Ceres Police arrested Nicholson shortly after he allegedly shot and killed his mother, Ceres resident Lydia Suzi Orozco Nicholson, 68, during a dispute over a broken video game headset. She died at a local hospital following the 9:48 p.m. shooting inside his bedroom.
Ceres Police Department spokesman Sgt. Greg Yotsuya said Nicholson was living with his parents and had been in his bedroom playing video games when he grew upset and began yelling. Lydia Nicholson went to see what was wrong with her son and the two began to argue. Yotsuya said Matthew ended up breaking the headset to his video game but blamed his mother and threatened to kill her and Nicholson's father, Loren Nicholson, 81. Sgt.
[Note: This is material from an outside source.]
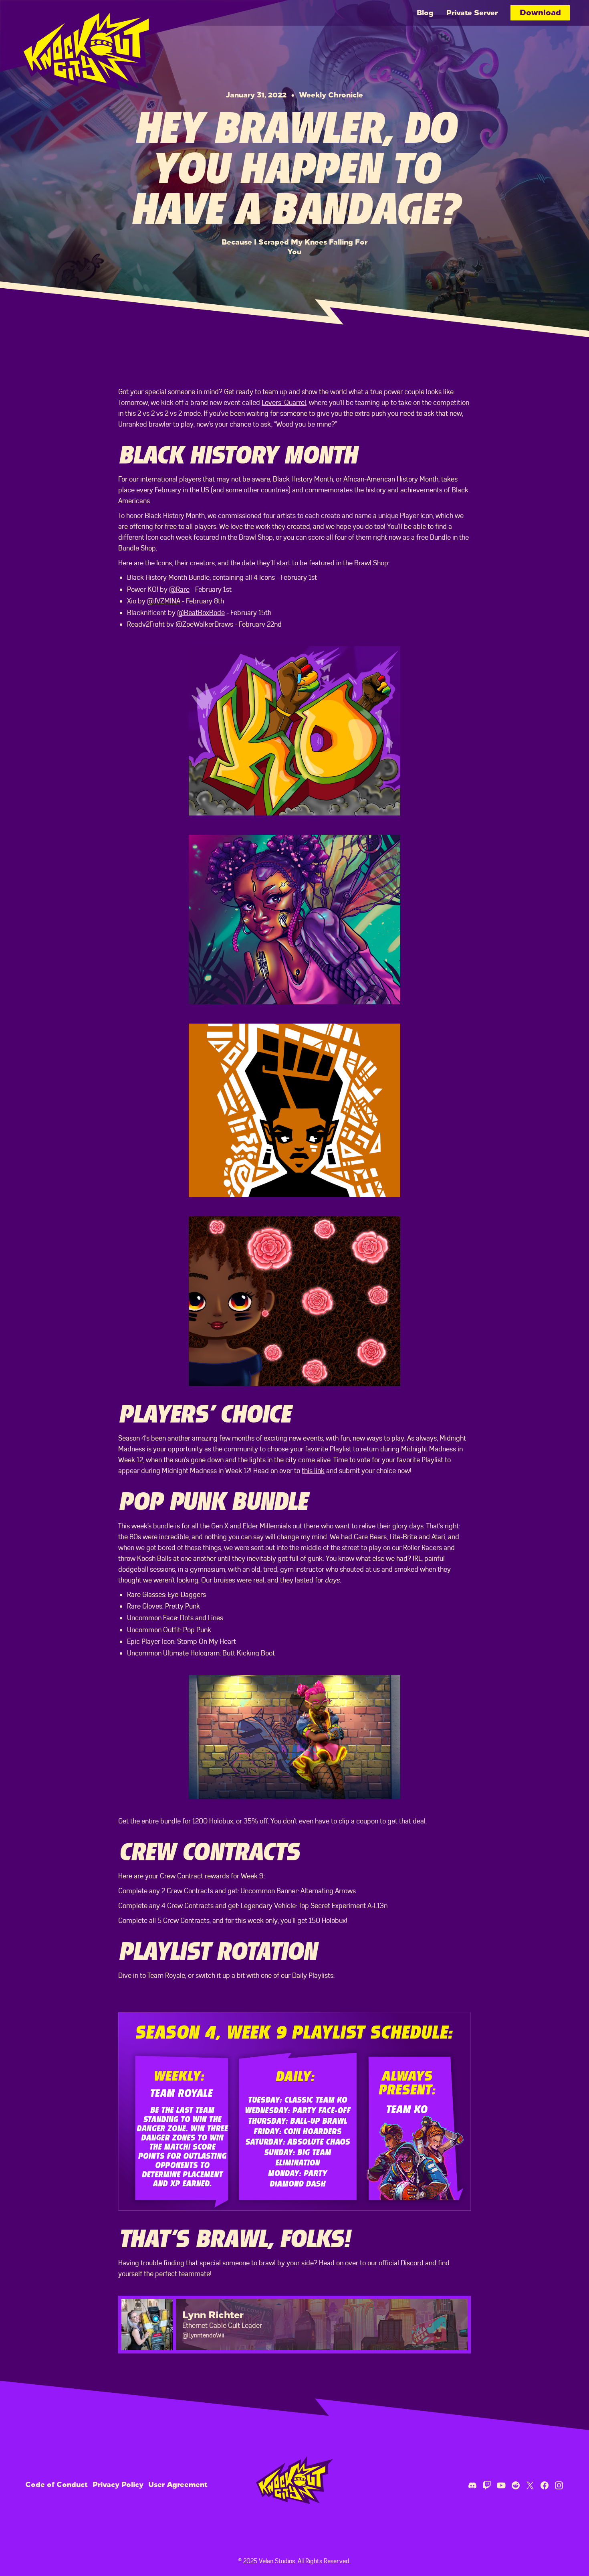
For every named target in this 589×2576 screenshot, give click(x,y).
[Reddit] (515, 2484)
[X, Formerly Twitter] (530, 2484)
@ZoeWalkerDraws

Yotsuya said Nicholson then fetched a handgun and fired two rounds into a wall inside the home and then shot his mother in the head.
Police said Loren Nicholson wrestled the gun from his son. The suspect fled, driving to the Riverbank home of his sister, Autumn White who reported his whereabouts to authorities. Officers stopped Nicholson's car in Riverbank and arrested him during a high-risk vehicle stop. He was brought to the Ceres Police Department for questioning and later booked into the Stanislaus County Jail for homicide.
Nicholson had been employed as a paraprofessional with Empire Union Elementary School District's After School Education & Safety (ASES) program from 2011 to February 2017. He was hired by the Ceres Unified School District in the fall but quit on Nov. 6 after two weeks for personal reasons. He then found work with Salida schools. Nicholson was reportedly popular with Empire students and staff members observed that he was a nice and polite young man.
Lydia Nicholson retired from CUSD Educational Services in 2012.